_What needs to be done_
Among the records below, find the lines that contain "width" and copy each of them.

Dataset entries:
Segment Open

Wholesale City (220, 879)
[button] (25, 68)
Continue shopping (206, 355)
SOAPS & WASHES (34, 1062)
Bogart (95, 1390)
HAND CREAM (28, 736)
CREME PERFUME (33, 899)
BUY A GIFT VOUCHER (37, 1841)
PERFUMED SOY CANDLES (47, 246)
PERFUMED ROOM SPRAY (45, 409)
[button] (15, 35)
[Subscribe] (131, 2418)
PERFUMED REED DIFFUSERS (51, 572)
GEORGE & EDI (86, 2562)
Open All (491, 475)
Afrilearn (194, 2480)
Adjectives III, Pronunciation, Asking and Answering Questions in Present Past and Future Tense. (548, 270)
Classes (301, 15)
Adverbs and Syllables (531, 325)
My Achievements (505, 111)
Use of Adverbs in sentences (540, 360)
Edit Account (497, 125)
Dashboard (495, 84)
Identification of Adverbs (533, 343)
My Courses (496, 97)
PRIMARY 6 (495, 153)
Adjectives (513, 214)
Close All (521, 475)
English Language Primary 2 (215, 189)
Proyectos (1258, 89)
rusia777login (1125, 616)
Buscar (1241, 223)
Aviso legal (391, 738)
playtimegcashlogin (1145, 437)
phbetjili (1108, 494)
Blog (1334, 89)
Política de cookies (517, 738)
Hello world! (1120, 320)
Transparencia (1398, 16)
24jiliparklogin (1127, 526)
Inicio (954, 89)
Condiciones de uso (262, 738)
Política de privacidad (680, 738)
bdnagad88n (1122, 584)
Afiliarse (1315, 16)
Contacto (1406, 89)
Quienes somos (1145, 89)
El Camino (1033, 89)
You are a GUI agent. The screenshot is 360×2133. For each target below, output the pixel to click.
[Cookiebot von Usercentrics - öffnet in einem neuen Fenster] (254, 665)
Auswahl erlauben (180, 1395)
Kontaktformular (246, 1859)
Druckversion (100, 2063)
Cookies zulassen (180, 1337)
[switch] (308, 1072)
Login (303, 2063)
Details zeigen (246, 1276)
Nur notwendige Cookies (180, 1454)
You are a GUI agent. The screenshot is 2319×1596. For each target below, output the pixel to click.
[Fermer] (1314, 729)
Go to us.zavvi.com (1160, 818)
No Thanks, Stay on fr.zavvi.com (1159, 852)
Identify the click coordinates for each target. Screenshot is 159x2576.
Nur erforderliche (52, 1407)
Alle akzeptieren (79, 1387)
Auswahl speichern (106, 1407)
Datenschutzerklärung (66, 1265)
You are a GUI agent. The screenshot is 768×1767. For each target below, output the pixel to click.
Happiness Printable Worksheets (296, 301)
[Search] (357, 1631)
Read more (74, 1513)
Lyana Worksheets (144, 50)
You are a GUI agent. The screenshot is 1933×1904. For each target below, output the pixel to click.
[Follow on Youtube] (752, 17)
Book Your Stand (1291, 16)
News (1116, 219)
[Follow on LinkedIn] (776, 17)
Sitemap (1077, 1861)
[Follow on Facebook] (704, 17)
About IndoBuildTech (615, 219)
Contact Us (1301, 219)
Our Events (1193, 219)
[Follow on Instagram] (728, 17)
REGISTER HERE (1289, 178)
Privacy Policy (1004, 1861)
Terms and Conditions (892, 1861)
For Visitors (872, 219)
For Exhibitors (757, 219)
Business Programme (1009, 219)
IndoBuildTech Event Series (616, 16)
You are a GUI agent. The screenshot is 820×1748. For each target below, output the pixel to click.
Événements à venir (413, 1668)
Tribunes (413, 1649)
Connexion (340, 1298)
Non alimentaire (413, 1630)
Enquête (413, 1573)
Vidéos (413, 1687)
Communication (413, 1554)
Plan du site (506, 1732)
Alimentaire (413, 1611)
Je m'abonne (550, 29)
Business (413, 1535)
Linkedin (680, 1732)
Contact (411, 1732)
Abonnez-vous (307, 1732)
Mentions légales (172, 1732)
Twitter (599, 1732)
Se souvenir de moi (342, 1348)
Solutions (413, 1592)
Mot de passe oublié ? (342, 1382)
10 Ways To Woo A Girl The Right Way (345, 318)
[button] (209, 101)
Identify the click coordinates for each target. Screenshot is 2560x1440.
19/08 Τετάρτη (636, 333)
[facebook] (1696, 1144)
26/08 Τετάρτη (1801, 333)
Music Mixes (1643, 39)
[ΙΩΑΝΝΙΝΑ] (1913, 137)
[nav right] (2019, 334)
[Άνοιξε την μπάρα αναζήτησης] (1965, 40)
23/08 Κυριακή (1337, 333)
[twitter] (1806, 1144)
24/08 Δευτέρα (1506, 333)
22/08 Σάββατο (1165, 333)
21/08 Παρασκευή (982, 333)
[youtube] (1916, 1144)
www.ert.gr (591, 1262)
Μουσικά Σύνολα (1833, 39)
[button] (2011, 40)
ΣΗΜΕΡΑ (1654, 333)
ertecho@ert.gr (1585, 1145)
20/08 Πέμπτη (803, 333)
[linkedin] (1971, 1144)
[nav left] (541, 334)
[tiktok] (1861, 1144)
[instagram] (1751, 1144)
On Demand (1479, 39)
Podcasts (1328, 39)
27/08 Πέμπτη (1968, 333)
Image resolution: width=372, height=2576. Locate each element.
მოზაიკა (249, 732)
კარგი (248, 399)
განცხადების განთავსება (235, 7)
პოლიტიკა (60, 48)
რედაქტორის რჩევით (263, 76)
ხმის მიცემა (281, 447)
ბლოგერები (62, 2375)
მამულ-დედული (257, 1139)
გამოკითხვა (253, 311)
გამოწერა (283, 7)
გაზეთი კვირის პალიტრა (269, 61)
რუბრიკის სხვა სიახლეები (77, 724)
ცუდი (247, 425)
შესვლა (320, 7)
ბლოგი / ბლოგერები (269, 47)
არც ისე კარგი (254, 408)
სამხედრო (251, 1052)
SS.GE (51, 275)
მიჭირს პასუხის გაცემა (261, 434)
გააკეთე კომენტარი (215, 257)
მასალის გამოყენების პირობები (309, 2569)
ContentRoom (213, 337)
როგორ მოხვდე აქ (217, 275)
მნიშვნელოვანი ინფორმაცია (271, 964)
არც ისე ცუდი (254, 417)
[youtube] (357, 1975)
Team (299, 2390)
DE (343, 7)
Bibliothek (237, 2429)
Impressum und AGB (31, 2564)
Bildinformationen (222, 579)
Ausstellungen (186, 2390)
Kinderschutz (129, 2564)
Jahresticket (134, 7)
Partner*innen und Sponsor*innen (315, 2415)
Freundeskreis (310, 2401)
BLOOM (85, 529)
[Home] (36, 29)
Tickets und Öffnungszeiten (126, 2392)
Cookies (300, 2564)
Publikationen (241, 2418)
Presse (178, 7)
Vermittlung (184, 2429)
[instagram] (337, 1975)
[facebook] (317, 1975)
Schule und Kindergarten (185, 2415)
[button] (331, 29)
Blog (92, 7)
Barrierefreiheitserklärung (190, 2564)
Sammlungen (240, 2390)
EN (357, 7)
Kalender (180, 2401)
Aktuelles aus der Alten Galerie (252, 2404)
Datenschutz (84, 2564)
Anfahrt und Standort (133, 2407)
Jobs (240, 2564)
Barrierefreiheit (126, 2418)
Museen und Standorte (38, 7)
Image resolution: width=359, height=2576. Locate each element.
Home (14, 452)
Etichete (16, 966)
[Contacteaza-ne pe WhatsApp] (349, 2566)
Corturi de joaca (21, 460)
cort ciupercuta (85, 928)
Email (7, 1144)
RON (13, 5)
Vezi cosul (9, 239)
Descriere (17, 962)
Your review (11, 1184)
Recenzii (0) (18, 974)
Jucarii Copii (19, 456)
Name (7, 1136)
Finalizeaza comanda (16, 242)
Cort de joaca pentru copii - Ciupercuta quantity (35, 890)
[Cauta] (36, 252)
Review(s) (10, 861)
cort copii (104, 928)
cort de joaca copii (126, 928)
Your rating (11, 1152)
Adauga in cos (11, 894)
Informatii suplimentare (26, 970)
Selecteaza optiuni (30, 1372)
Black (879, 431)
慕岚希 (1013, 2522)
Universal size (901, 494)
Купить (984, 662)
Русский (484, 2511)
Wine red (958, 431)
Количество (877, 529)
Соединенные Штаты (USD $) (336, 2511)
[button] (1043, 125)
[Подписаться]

Segment Closed

_Task result_
Image resolution: width=372, height=2576. Locate each element.
Image resolution: width=359, height=2576. Locate each element.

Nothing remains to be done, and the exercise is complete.